Save as mentioned above, if the latest time for the acceptance of the Offers and the posting of remittances do not take effect on the date and time as stated above, the other dates mentioned above may be affected. The Offeror and the Company will notify the Independent Shareholders and the Option Holders by way of announcement(s) on any change to the expected timetable as soon as practicable.
By order of the board By order of the Board Grand Nice International Limited Culture Landmark Investment Limited Mr. Chen Weiwu Mr. Cheng Yang Sole Director Director
Hong Kong, 28 December 2016
The sole director of the Offeror accepts full responsibility for the accuracy of the information contained in this joint announcement, other than those relating to the Company and the Group, and confirms, having made all reasonable inquiries, that, to the best of his knowledge, opinions expressed in this joint announcement (other than those expressed by the Company and the Group) have been arrived at after due and careful consideration and that there are no other facts not contained in this joint announcement, the omission of which would make any statements in this joint announcement misleading.

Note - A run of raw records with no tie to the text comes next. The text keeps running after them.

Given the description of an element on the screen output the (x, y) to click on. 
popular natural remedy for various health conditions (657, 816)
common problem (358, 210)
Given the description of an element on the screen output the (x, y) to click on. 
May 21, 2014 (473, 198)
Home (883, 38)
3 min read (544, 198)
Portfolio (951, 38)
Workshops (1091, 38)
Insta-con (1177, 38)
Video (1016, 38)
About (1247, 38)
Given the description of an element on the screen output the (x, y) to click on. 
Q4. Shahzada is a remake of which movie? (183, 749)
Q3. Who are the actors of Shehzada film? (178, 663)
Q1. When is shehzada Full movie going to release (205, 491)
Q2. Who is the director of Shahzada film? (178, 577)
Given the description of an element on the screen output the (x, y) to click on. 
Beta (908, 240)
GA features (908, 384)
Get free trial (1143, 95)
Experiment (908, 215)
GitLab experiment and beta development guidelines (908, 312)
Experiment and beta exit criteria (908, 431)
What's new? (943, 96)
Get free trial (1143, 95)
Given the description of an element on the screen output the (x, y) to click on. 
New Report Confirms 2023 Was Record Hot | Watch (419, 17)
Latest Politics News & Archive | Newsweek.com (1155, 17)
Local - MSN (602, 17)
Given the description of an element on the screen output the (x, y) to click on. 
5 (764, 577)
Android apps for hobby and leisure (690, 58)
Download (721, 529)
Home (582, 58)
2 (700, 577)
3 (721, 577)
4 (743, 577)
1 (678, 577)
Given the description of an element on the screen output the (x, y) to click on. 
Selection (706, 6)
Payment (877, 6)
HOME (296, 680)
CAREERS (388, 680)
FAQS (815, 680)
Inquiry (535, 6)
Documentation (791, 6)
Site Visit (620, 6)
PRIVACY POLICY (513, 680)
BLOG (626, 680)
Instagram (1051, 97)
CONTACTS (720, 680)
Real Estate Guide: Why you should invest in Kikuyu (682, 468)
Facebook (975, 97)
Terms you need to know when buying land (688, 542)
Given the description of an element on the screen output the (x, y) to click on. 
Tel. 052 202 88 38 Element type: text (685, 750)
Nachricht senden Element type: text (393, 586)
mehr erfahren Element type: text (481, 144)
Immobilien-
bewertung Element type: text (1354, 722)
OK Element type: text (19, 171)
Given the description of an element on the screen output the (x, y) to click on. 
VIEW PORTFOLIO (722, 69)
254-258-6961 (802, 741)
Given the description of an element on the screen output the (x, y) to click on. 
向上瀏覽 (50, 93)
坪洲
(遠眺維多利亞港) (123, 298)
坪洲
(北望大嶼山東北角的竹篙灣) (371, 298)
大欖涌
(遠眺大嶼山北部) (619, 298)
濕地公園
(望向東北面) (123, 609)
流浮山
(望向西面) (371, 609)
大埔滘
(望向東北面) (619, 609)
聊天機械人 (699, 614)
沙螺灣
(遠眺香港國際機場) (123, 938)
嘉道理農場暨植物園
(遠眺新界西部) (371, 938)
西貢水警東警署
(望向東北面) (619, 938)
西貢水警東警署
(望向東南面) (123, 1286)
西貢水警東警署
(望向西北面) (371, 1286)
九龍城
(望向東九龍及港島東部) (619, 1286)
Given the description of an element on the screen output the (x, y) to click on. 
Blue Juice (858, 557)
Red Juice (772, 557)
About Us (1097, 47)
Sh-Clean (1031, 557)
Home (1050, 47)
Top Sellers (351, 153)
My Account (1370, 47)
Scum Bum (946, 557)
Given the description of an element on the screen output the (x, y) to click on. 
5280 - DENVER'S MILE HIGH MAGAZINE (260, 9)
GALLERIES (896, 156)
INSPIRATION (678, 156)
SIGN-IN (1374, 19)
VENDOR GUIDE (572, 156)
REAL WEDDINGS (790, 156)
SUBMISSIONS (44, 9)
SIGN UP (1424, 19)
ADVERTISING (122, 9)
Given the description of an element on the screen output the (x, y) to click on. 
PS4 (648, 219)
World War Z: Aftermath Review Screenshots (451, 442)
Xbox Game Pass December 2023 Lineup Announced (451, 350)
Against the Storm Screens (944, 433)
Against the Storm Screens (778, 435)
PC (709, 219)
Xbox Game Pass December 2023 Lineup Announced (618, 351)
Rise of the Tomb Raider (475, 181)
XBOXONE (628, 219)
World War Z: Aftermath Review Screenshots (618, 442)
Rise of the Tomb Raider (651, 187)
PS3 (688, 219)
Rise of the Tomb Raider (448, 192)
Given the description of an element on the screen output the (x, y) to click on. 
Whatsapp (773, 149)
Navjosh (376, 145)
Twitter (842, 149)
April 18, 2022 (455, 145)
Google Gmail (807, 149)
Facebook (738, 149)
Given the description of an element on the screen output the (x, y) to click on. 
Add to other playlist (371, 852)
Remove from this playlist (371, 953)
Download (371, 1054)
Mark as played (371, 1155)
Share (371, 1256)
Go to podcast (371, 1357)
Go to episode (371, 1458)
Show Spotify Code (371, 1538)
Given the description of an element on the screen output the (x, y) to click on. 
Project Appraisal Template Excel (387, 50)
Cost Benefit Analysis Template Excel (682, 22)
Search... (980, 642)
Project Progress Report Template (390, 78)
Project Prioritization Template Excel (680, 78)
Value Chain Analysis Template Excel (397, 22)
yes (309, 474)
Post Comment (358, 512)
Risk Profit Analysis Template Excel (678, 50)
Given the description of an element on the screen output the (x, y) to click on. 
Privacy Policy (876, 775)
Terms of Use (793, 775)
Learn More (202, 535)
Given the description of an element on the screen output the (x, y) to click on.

The Directors jointly and severally accept full responsibility for the accuracy of the information contained in this joint announcement, other than those relating to the Offeror and parties acting in concert with it, and confirm, having made all reasonable inquiries, that, to the best of their knowledge, opinions expressed in this joint announcement (other than those expressed by the Offeror and parties acting in concert with it) have been arrived at after due and careful consideration and that there are no other facts not contained in this joint announcement, the omission of which would make any statements in this joint announcement misleading.
As at the date of this joint announcement, the sole director of the Offeror is Mr. Chen Weiwu.
As at the date of this joint announcement, the executive Directors are Mr. Cheng Yang, Ms. Lei Lei, Mr. Chen Weiwu (Chairman), Mr. Chen Gengxian, Mr. Chen Songbin and Mr. Zhou Houjie; and the independent non-executive Directors are Mr. Tong Jingguo, Mr. Yang Rusheng, Mr. Chen Youchun and Mr. Chan Chein Kwong William.